L'Organisation mondiale du commerce (OMC) a reporté à la dernière minute sa première conférence ministérielle depuis quatre ans face à l'apparition du variant préoccupant Omicron. Or c’était l’une des réunions internationales les plus importantes de l’année. Les brevets pour les vaccins contre le Covid, notamment, étaient à l'ordre du jour.
"Cette conférence avait le mérite de rassembler les ministres, avec une pression qui augmentait pour prendre une décision", a expliqué mardi le responsable politique santé chez Public Eye Patrick Durisch dans La Matinale de la RTS.
Un an et toujours pas de consensus
"Cela fait plus d'un an qu'on en discute et il n'y a toujours pas de consensus", déplore-t-il. "Donc c'est important que maintenant les Etats accèdent à cette demande et avancent en faveur de la levée - non seulement des brevets mais d'autres aspects de propriété intellectuelle qui empêchent un accès équitable aux moyens de lutte contre le Covid".
Une telle réunion des 200 Etats membres de l'OMC aurait sans doute permis d'avancer un peu plus vite. Or la question est capitale, sur le plan sanitaire, pour de nombreux pays.
"On sait que la propriété intellectuelle est un obstacle à la production de vaccins, dans la mesure où le détenteur du brevet peut exclure quiconque de la production", rappelle Patrick Durisch. "On aurait pu ouvrir le jeu (…) de manière à ce qu'on puisse produire en suffisance ces moyens de lutte partout dans le monde et notamment là où ils manquent".

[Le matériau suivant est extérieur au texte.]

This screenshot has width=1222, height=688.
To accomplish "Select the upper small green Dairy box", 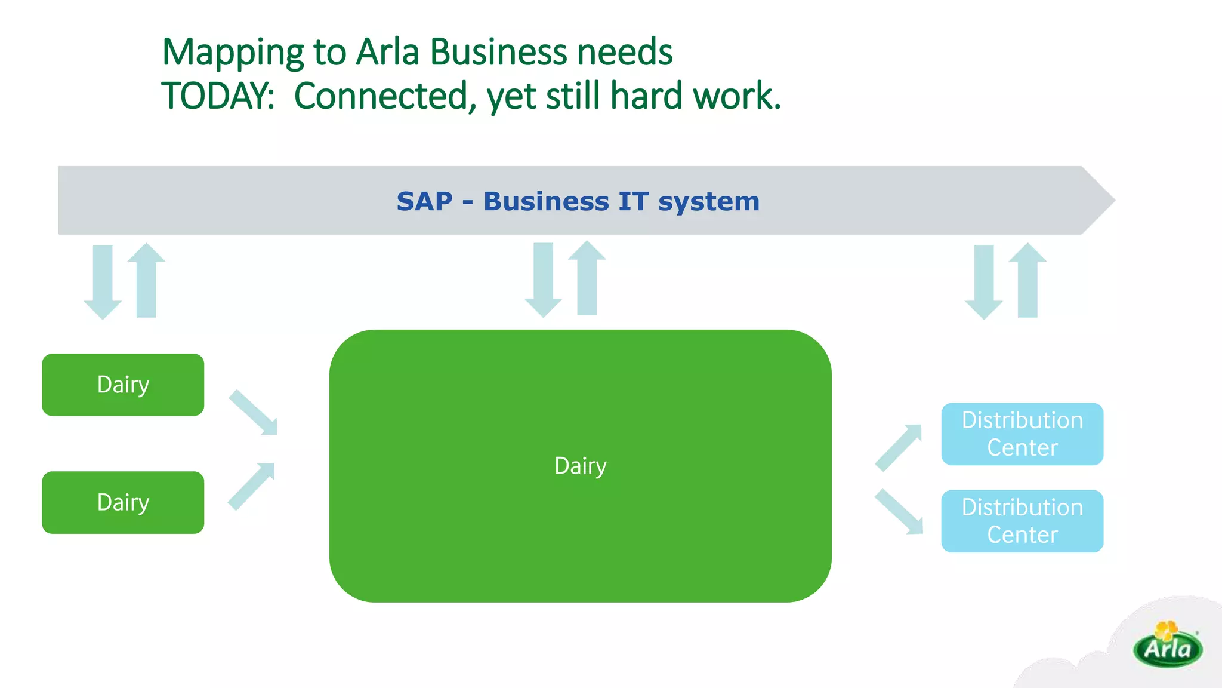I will (123, 385).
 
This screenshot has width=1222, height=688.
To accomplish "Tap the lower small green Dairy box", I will (123, 502).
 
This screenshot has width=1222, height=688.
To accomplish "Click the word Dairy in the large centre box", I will (580, 466).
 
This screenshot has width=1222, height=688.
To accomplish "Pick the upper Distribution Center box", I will (1022, 434).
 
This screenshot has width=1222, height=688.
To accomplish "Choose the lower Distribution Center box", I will (1022, 521).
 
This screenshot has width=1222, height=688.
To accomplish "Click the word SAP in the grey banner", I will (424, 201).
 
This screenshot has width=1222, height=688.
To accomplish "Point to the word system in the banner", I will (709, 202).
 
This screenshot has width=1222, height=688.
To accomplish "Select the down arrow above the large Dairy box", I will (543, 280).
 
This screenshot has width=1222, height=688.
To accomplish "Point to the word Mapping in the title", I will (233, 53).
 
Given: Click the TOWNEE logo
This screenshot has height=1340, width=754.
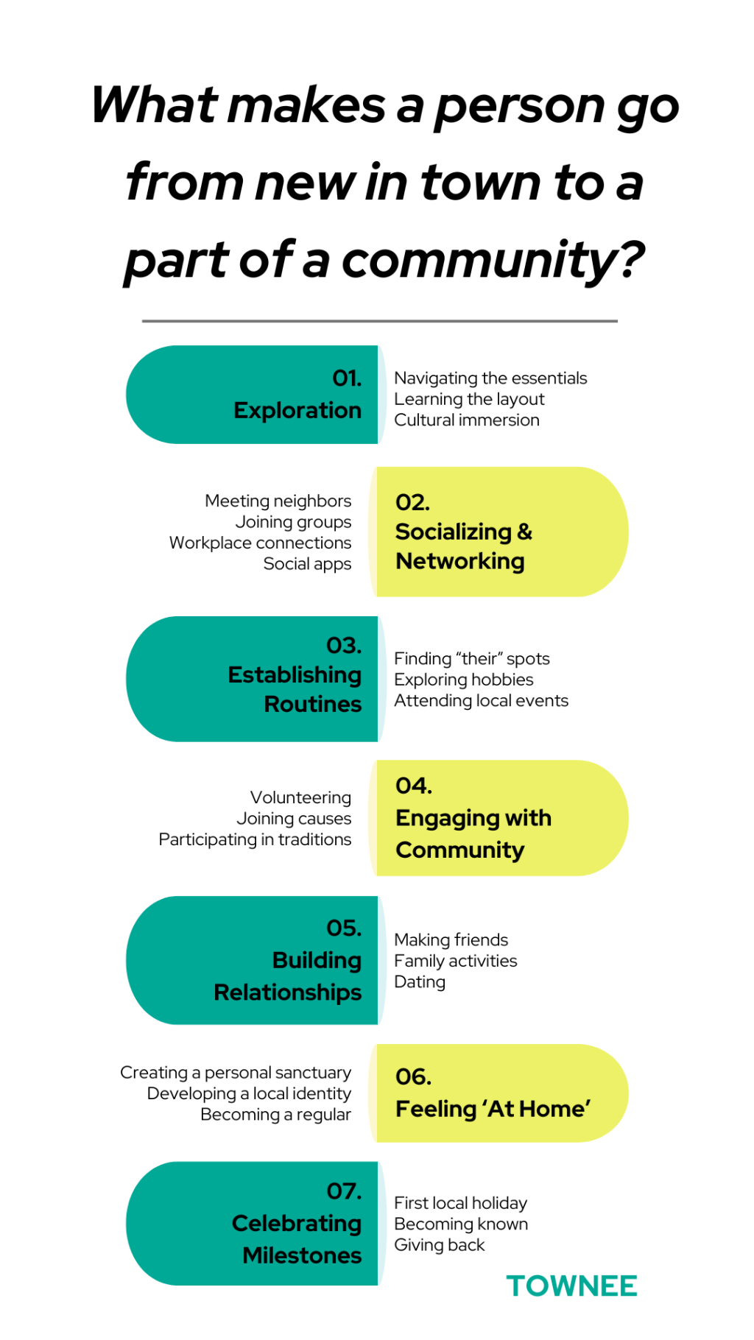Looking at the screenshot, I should (x=571, y=1286).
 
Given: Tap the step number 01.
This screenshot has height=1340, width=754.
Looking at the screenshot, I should (x=347, y=378).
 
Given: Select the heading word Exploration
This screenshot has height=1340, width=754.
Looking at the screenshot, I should (x=297, y=410).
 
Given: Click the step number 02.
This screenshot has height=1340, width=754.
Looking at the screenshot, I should (x=412, y=502).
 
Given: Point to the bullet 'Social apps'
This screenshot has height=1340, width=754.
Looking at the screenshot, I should (x=307, y=564).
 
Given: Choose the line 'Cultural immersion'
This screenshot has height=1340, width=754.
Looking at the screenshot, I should (x=467, y=420).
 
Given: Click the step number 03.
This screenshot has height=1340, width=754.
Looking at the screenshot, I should (x=344, y=646).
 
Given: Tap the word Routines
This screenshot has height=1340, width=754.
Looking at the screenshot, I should (x=313, y=705).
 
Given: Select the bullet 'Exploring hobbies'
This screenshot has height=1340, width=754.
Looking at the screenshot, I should (x=464, y=680).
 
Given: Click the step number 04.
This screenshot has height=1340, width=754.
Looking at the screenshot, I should (x=414, y=786).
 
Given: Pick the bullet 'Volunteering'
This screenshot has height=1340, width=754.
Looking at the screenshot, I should (x=300, y=797).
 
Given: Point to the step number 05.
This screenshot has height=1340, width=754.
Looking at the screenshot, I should (x=344, y=928).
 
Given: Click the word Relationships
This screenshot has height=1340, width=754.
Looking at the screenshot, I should (x=288, y=992).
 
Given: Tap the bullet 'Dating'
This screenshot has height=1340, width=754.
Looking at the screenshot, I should (x=420, y=982).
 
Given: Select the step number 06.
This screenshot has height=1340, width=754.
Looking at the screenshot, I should (x=413, y=1076).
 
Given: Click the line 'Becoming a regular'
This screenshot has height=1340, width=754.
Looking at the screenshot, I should (x=275, y=1115).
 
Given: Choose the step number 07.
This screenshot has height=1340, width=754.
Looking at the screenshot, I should (x=344, y=1191).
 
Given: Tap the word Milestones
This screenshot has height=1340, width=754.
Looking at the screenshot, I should (x=302, y=1255).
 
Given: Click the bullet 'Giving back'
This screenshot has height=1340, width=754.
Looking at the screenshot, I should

Protéger monopoles et profits de l'industrie
Et parmi les membres de l'organisation les plus réticents figurent la Suisse et l'Union européenne. "La Suisse a une posture vraiment idéologique autour de la suspension temporaire [de ces brevets], et l'Union européenne aussi", dénonce le représentant de Public Eye. "Ce sont les pays qui hébergent les géants pharmaceutiques qui bloquent et qui essaient de protéger les monopoles et les profits de leur industrie".
Mais les lignes peuvent encore bouger, même au sein des 27. "Des Etats-membres seraient plutôt en faveur", souligne-t-il. "Le front est un peu en train de se scinder au sein de l'Union européenne".
Si l'Allemagne, par exemple, est encore farouchement contre parce qu'elle héberge des géants pharmaceutiques, "on est là dans un calcul très mauvais, de très court terme, très économique, alors que c'est un gros enjeu de santé publique", estime Patrick Durisch.
Corrélation entre taux de vaccination et nouveaux variants
Si le nouveau variant Omicron est apparu, note-t-il, c'est parce que certains pays restent sous-vaccinés. "On voit qu'il y a une corrélation entre le taux de vaccination et la survenue de variants. Donc, même si on vaccine tout le monde ici très rapidement, il suffit qu'un variant échappe à cette protection vaccinale et on pourra tout recommencer".
L'ONG Public Eye fait partie des organisations qui ont lancé un appel à la mobilisation citoyenne mardi. "La société civile, depuis le début, a identifié la propriété intellectuelle comme l'un des obstacles (..) à une répartition et une distribution équitable", explique son responsable de la politique santé. "Si la Suisse est bien lotie, a suffisamment de doses et de traitements, elle n'est pas obligée d'utiliser ce mécanisme. Mais pourquoi empêche-t-elle les autres de le faire? C'est là où la Suisse pèche en ce moment et c'est incompréhensible".
Propos recueillis par Valérie Hauert/oang
Mobilisation groupée à Genève
Une quarantaine d'ONG, de syndicats et de partis politiques ont appelé à démocratiser les vaccins pour sauver des vies, mardi matin à Genève. Ils demandaient justement la levée des brevets pour les vaccins contre le Covid.
Pour eux, la meilleure manière de sortir de cette crise est de fabriquer plus de vaccins et aux quatre coins de la planète.